(Supplied passage Opens)

Whitman County awards grants to nonprofits, small businesses

Awards for nonprofits distributed; application for small businesses still open



While grants have been distributed for nonprofits, the application for small businesses is still open.

JOSIAH PIKE, Evergreen news co-editor

County officials are awarding grant money to local nonprofits and small businesses, with 59 businesses in Whitman County stating they are facing financial hardships in a recent survey conducted by county officials.

Jessica Jensema, Whitman County Administrative Services director, said the application process is now closed for nonprofits, and the grants are now being awarded.

The application for small business opened last week, she said. The due date for all applications is March 1.

Jensema said an American Rescue Plan Act of 2021 budget was created for the possibility of helping the community when it was first determined that it had passed, but it took a while to get the program going.

Whitman County Commissioner Art Swannack said the commissioners created a budget for the ARPA funds in August once it passed.

At first, the commissioners did not believe there was a need to allocate a large amount of ARP funds to help small businesses or nonprofits since COVID-19 was beginning to die down, he said.

“Initially, we thought, ‘Maybe we can use this for some broadband or something like that,’” Swannack said. “Well, come fall when the Delta wave came and then the omicron after that, suddenly we had more immediate needs.”

(Supplied passage Closes)
(Dataset excerpts Opens)

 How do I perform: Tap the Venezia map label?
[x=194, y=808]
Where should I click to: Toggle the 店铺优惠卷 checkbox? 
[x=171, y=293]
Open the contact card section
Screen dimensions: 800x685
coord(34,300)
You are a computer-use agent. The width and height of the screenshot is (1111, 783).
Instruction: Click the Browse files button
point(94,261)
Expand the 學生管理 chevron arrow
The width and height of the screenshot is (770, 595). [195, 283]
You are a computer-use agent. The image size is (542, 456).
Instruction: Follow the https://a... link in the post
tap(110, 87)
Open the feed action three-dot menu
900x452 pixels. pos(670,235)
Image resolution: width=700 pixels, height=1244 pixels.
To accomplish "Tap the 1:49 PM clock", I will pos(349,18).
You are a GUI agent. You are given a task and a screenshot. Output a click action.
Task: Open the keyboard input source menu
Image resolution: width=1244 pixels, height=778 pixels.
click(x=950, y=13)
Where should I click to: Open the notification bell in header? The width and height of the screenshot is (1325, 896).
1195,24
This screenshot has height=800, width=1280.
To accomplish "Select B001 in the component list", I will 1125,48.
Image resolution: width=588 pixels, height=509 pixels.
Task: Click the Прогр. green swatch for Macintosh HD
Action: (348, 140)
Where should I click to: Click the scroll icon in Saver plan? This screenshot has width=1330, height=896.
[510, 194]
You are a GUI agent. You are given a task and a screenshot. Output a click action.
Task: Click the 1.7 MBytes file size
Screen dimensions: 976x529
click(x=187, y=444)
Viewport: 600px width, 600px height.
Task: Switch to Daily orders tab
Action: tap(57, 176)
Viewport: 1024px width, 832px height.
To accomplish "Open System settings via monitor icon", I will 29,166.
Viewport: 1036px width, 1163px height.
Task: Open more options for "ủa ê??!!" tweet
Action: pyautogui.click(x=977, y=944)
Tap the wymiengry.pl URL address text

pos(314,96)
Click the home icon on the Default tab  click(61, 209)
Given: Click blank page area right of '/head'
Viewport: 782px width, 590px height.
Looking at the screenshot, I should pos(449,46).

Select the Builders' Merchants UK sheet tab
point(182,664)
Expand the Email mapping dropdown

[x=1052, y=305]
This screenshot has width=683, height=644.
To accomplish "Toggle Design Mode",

(Dataset excerpts Closes)

To do:
a – According to the Whitman County grants article, when are all applications due?
b – Shorten the paragraph of the Whitman County grants article that begins "At first, the commissioners did not believe" while keeping its main facts.
c – From the Whitman County grants article, echo the text starting with "County officials are" and going on through "the program going.".
The data above is separate material and has no connection to the Whitman County grants article.

Answer list:
a – March 1.

b – Swannack said the commissioners initially saw little need to give much ARP money to small businesses or nonprofits because COVID-19 was starting to die down.

c –
County officials are awarding grant money to local nonprofits and small businesses, with 59 businesses in Whitman County stating they are facing financial hardships in a recent survey conducted by county officials.

Jessica Jensema, Whitman County Administrative Services director, said the application process is now closed for nonprofits, and the grants are now being awarded.

The application for small business opened last week, she said. The due date for all applications is March 1.

Jensema said an American Rescue Plan Act of 2021 budget was created for the possibility of helping the community when it was first determined that it had passed, but it took a while to get the program going.